Exercise requirements — Can you write out, word for word, the lines in the records below from the one containing "Given: Click the light gray thermal set image" through the one containing "Looking at the screenshot, I should 136,319.", including both of those lines?

The data —
━━━━
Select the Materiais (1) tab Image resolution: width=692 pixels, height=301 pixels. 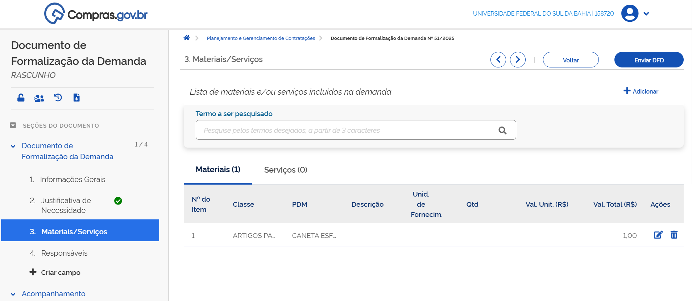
━━━━
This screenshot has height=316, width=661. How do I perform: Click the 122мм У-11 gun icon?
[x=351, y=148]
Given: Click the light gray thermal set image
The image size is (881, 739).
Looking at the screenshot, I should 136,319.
━━━━
Result below —
Given: Click the light gray thermal set image
The image size is (881, 739).
Looking at the screenshot, I should 136,319.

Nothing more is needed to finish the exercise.